Coco

Crítica de Horacio Bernades - Página 12

Vida y música del lado de los muertos.

El film se sumerge en una centenaria tradición mexicana, aunque con cierta sobrecarga argumental y visual.

Ganador del Globo de Oro al Mejor Largometraje Animado y seguro nominado al Oscar en el mismo rubro, el nuevo tanque de Disney-Pixar tiene tanto gancho que fue despedido con aplausos en una de las funciones de prensa que se hicieron en Buenos Aires. Se podría proyectar que de esos aplausos a los dos millones de espectadores, Coco no va a parar. Al fin y al cabo, cuenta con todos los componentes que convierten en éxito a un film infantil, lleve o no la marca Pixar en el orillo. La película es codirigida por el novato Adrian Molina y Lee Unkrich –que había correalizado Toy Story 2, Monsters Inc y Buscando a Nemo, y Toy Story 3 en solitario–, y narra la misma fábula que La bella y la bestia, Moana, Brave y Happy Feet, entre otras. La de la desobediencia de un niño, niña, adolescente o cría al mandato familiar o de la especie, su posterior aventura en solitario, su consagración como héroe y la reconciliación final con los suyos, que lo aceptan ahora tal como es y hasta tal vez pueden llegar a tirar al tacho las tradiciones para abrazar la novedad que el héroe trae consigo.

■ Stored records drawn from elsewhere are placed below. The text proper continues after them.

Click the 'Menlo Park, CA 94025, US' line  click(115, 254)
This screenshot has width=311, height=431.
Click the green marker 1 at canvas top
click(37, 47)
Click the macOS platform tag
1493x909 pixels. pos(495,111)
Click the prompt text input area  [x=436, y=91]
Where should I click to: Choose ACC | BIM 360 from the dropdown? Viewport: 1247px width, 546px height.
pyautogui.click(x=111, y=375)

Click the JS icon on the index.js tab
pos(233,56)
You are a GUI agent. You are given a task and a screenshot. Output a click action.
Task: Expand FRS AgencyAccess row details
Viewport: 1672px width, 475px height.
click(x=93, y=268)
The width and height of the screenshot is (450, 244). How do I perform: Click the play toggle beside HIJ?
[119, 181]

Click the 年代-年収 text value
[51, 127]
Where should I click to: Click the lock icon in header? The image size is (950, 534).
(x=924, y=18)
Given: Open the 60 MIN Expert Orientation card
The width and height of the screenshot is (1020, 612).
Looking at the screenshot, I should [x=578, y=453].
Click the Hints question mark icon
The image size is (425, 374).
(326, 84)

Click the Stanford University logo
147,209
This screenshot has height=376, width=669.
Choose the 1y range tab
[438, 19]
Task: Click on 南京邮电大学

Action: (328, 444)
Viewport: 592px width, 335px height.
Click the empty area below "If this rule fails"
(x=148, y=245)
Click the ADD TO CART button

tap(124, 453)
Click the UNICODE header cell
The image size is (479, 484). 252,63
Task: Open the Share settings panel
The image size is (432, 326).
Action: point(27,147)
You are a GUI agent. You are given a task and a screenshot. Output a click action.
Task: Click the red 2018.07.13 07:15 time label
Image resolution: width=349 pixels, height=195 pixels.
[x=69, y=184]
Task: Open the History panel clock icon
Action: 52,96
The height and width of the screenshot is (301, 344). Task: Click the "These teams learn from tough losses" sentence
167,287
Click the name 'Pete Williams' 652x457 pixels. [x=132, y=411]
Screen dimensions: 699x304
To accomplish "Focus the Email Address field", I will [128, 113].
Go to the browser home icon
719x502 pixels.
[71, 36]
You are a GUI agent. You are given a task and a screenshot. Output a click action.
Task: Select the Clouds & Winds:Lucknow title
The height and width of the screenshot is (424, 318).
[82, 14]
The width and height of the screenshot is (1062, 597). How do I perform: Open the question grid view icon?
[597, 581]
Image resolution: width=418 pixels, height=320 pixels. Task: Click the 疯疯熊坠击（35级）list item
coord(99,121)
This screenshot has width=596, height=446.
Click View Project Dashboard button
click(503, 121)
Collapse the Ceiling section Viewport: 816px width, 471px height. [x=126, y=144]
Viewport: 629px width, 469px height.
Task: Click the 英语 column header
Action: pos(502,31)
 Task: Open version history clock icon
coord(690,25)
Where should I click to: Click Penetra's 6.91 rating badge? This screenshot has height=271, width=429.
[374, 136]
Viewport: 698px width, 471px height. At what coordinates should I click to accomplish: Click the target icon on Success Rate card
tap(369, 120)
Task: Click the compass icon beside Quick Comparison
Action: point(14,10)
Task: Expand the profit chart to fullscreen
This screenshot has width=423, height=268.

Así como Mulan se sumergía en la cultura milenaria de la China, ahora la fusión de los estudios Pixar-Disney hace lo propio con un México de tiempo indeterminado, a medio camino entre el folklore y el cliché de consumo internacional. En la primera, deslumbrante secuencia, el protagonista, un niño de 12 años llamado Miguel narra en off la historia de su familia de mujeres bravas, puesta en imágenes por la animación de unos hilados ornamentales, cada uno de los cuales representa una escena de la historia de los Rivera. En ese núcleo hay un momento traumático: ése en el que el tatarabuelo de Miguel deja a su esposa e hijos para probar fortuna como músico en la ciudad, para ya no volver. A partir de entonces, la música queda prohibida en casa de los Rivera, quienes gracias al esfuerzo de la mujer abandonada por sostener a los suyos se dedicarán de allí en más a la confección de zapatos. Miguel tiene un problema: le encanta cantar y además encontró escondida en el desván una hermosa guitarra, con la que no puede dejar de acompañarse.

Un poco como Alicia o la Dorothy Gale de El mago de Oz, en una fecha clave para la cultura tradicional mexicana como es el Día de los Muertos, Miguel atravesará en este caso un puente, pasando del otro lado, a la tierra de los muertos. Un lugar que, como la ciudad de Monsters Inc, bulle de animación. Allí están sus mayores y también su ídolo, el cantante de rancheras y boleros Ernesto de la Cruz, que supo protagonizar decenas de películas en blanco y negro, y tiene monumentos en su homenaje. De todos ellos, lo que vive de aquel lado son, claro, los esqueletos. Así como también los de Frida Kahlo, Diego Rivera, Cantinflas y otros mexicanos de fama internacional. Como Tintín, a Miguel lo acompaña un perro, callejero y de lengua bamboleante, al que él nombró Dante, como el caballo del ídolo. A partir de determinado momento, se le sumará un vagabundo llamado Héctor, aparente vivillo que esconde sin embargo un secreto que hará dar un giro copernicano a la película entera.

De modo semejante a El mago de Oz, el “otro lado” tiene un brillo y color del que el mundo real carece. La paradoja es que en este caso ese mundo que brilla y refulge es la tierra de los muertos. Pensando tal vez en compensar la oscuridad producida por los anteojos 3-D, esa necrópolis viviente brilla mil veces más que el Barrio Chino en Año Nuevo, con tantas luces como en un aviso de lamparitas y predominancia de rojos en la paleta cromática. Sumado a una marcada tendencia al gigantismo (el impresionante estadio donde va a presentarse De la Cruz, especialmente, donde tiene lugar la escena culminante), todo esto tiende a hacer de Coco una película visualmente abrumadora. En el plano argumental, que contiene buena cantidad de subtramas y vueltas de tuerca, la sobrecarga no es menor, de modo que en medio de ese permanente exceso el espectador puede llegar a agradecer algún detalle sensible en medio del plano. La notable expresividad del perro Dante, por ejemplo, o la sensibilidad enterrada de la bisabuela Coco, dueña de un rostro cuyo detalle lleno de arrugas puede recordar a algunos del japonés Hayao Miyazaki, ídolo de quienes trabajan en Pixar. Si al crítico lo corrieran un poco, podría decir que ellos dos son, junto con Héctor, los mejores personajes de Coco. Que al fin y al cabo, y con un detalle muy delicado, se llama Coco, y no Miguel.